## Task goal
From the first line through the one containing "Sales and delivery terms (682, 2491)", restate the listing word for word, and give no other lines.

================================

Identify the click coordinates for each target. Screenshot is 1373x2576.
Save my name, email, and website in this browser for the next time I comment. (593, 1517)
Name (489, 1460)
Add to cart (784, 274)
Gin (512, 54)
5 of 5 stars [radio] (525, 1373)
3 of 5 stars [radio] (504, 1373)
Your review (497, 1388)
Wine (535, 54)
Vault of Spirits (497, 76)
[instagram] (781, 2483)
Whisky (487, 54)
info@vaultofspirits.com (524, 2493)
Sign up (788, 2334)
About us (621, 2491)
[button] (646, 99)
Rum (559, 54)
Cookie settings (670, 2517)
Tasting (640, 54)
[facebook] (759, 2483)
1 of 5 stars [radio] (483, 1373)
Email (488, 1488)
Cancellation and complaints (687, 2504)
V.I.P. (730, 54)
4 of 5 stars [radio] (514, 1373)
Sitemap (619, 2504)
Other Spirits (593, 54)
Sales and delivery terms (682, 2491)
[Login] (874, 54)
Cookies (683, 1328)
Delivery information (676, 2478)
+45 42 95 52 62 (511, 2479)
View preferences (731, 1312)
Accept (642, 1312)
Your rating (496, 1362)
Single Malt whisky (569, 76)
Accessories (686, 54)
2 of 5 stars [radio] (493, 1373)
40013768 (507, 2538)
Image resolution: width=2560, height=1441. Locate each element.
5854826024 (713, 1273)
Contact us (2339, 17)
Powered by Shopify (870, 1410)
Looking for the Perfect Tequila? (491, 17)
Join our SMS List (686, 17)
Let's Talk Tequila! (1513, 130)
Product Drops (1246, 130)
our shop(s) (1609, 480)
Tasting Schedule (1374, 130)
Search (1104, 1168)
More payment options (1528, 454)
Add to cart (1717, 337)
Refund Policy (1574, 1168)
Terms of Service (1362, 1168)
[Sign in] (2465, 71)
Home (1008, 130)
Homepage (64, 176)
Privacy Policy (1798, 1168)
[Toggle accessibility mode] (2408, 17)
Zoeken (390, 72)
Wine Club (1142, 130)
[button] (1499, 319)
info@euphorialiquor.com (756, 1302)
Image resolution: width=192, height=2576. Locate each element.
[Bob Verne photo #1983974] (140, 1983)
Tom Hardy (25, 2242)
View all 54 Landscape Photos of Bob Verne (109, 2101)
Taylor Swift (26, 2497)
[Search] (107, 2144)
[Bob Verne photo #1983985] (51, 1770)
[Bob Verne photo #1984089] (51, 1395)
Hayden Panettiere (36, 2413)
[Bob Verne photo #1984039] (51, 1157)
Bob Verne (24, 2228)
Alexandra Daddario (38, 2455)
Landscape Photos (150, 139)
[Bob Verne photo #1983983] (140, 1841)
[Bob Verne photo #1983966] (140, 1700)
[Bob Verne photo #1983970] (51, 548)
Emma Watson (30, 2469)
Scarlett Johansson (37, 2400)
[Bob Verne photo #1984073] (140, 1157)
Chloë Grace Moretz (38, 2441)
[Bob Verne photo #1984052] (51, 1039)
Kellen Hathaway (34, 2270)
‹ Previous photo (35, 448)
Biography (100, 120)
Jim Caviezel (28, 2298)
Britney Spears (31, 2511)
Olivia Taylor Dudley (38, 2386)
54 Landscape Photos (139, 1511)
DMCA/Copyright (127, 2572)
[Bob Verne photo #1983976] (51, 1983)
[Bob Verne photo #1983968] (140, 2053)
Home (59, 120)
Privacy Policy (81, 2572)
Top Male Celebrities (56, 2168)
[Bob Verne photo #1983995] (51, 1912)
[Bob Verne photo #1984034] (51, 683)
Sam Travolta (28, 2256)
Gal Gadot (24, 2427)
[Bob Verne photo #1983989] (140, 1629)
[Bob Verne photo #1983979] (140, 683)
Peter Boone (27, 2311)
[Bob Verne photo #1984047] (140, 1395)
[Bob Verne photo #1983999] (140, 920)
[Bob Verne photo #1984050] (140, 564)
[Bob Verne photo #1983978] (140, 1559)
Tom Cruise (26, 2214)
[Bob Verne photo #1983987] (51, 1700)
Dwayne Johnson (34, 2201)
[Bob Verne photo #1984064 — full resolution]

================================

## Solution
Identify the click coordinates for each target. Screenshot is 1373x2576.
Save my name, email, and website in this browser for the next time I comment. (593, 1517)
Name (489, 1460)
Add to cart (784, 274)
Gin (512, 54)
5 of 5 stars [radio] (525, 1373)
3 of 5 stars [radio] (504, 1373)
Your review (497, 1388)
Wine (535, 54)
Vault of Spirits (497, 76)
[instagram] (781, 2483)
Whisky (487, 54)
info@vaultofspirits.com (524, 2493)
Sign up (788, 2334)
About us (621, 2491)
[button] (646, 99)
Rum (559, 54)
Cookie settings (670, 2517)
Tasting (640, 54)
[facebook] (759, 2483)
1 of 5 stars [radio] (483, 1373)
Email (488, 1488)
Cancellation and complaints (687, 2504)
V.I.P. (730, 54)
4 of 5 stars [radio] (514, 1373)
Sitemap (619, 2504)
Other Spirits (593, 54)
Sales and delivery terms (682, 2491)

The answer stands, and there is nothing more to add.